EC2 instance with Ubuntu Linux to perform all the time measures. This way we are sure that the Python process has a large priority and that the running time is stable. We take the best running time over 10 consecutive runs.

Similarly to the previous part of the post series, we only measure the execution time of the *run* phase (not the *setup* phase). This is important because the *setup* phase may be rather long, if it involves a Python loop for example. We did not try to optimize this *setup* phase, which is performed only once before the 10 runs.

### Results

## Conclusion

We implemented Dijksta's algorithm from scratch in Python using NumPy arrays and Cython.
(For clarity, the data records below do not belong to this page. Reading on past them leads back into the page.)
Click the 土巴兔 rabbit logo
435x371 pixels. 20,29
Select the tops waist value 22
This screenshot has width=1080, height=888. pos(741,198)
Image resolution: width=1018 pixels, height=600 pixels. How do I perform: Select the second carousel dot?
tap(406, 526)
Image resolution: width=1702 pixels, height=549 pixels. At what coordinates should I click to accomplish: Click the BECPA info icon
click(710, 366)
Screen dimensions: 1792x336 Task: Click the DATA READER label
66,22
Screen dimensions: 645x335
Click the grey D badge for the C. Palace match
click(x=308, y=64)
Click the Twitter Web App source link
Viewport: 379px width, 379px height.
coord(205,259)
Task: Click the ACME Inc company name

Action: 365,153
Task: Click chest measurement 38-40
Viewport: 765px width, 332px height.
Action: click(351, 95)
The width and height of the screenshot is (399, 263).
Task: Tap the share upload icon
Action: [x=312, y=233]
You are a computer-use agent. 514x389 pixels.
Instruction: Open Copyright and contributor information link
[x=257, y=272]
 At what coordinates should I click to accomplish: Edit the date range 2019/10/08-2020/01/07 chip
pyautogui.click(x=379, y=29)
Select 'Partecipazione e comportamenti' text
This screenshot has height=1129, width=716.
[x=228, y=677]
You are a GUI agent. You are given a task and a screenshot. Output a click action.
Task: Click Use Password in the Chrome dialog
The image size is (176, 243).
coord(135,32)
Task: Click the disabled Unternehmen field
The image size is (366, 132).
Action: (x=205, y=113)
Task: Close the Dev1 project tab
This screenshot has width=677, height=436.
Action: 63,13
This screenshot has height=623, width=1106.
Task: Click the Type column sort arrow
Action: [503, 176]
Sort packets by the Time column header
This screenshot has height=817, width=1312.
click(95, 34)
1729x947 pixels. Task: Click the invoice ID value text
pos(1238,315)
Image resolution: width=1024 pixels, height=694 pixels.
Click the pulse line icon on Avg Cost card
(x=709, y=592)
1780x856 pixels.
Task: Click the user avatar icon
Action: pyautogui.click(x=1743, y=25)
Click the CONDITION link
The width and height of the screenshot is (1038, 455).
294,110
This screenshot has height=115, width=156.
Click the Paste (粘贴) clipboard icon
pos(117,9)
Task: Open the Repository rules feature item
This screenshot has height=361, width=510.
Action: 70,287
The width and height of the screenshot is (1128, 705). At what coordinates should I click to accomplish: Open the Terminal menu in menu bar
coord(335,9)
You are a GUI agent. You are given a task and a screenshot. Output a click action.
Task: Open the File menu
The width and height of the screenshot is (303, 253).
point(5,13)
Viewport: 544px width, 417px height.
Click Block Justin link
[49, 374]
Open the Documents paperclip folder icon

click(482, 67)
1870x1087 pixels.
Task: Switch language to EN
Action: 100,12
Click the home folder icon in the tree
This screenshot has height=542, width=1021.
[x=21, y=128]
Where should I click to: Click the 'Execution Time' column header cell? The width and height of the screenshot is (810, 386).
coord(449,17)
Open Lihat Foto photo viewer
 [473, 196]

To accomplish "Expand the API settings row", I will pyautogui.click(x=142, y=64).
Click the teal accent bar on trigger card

Cython is a really great tool, which makes writing efficient C extensions for Python as easy as Python itself.

This implementation is also based on 2 important data structures:

- the forward star representation of the graph
- the priority queue based on an implicit
*d*-ary heap This combination leads to interesting results on the DIMACS road networks, actually faster than the great packages that we tried in this post.

There is still room for improvement. For example, we could try using a priority queue that does not support the *decrease-key* operation [1], or a monotone priority queue.

## Reference

[1] Chen, M., *Measuring and Improving the Performance of Cache-efficient Priority Queues in Dijkstra’s Algorithm*, 2007.